Огорчения эти заодно с лишениями отразились на его облике. Князь сильно исхудал, глаза его впали, черные как вороново крыло волосы начали седеть. И все же великое трагическое спокойствие выражалось на лице его, ибо гордость не позволяла князю обнаружить на людях безмерность своих страданий.

— Что ж! Да будет так! — сказал он. — Покажем же сей неблагодарной отчизне, что не только воевать, но и умереть за нее готовы. Воистину предпочел бы я более славной смертью в другой какой войне полечь, нежели воюя с холопами в гражданской заварухе, да ничего не поделаешь!

— Досточтимый князь, — прервал его киевский воевода, — не говори, ваша княжеская милость, о смерти, ибо хотя и неведомо, что кому судил господь, но может статься, не близка она.

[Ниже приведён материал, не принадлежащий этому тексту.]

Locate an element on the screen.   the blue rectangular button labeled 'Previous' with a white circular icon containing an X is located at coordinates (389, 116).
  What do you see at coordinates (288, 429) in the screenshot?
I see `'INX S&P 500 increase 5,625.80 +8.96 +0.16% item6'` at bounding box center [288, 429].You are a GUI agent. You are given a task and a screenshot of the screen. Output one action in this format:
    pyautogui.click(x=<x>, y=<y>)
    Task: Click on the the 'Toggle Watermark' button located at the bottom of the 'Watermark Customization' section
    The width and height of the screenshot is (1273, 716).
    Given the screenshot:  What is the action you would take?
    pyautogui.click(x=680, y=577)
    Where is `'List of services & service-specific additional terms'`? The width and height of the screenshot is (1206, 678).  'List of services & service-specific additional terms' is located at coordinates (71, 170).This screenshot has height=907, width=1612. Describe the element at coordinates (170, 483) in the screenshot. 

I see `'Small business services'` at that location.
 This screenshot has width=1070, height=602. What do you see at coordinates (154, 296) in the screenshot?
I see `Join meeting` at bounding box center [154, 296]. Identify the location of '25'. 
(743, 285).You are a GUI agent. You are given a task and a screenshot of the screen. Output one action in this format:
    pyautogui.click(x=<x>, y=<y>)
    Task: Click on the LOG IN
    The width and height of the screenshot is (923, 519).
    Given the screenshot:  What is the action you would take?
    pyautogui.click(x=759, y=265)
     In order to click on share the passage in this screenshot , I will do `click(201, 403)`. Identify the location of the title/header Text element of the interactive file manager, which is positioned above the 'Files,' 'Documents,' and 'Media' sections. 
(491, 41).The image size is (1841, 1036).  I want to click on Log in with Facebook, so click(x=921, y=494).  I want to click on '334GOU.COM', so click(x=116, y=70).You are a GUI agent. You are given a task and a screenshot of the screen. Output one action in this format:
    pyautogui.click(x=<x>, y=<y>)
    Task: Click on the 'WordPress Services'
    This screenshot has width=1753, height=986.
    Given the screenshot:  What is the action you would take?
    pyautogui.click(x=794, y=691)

Преклоняюсь я перед ратным рвением и рыцарским духом твоей княжеской милости, но не стану все же пенять ни вице-королю, ни канцлеру, ни региментариям, что они усобицу эту гражданскую пытаются уладить переговорами, ведь льется-то в ней братская кровь, а обоюдным упрямством кто, как не внешний враг, воспользуется?

Князь долго глядел воеводе в глаза и с нажимом сказал:

— Побежденным явите милосердие, они его примут с благодарностью и помнить будут, у победителей же в презрении пребудете. Видит бог, народу этому никто никогда кривд не учинял! Но уж коли случилось, что разгорелся мятеж, так его не переговорами, но кровью гасить следует. Иначе позор нам и погибель!

— Тем скорейшая, если на собственный страх и риск войну вести будем,

— ответил воевода.

— Значит ли это, что ты, сударь, дальше со мною не пойдешь?

— Ваша княжеская милость! Бога призываю в свидетели, что не будет это от недоброжелательства к вам, но совесть не позволяет мне на верную смерть людей своих выставлять, ибо кровь их драгоценна и Речи Посполитой еще понадобится.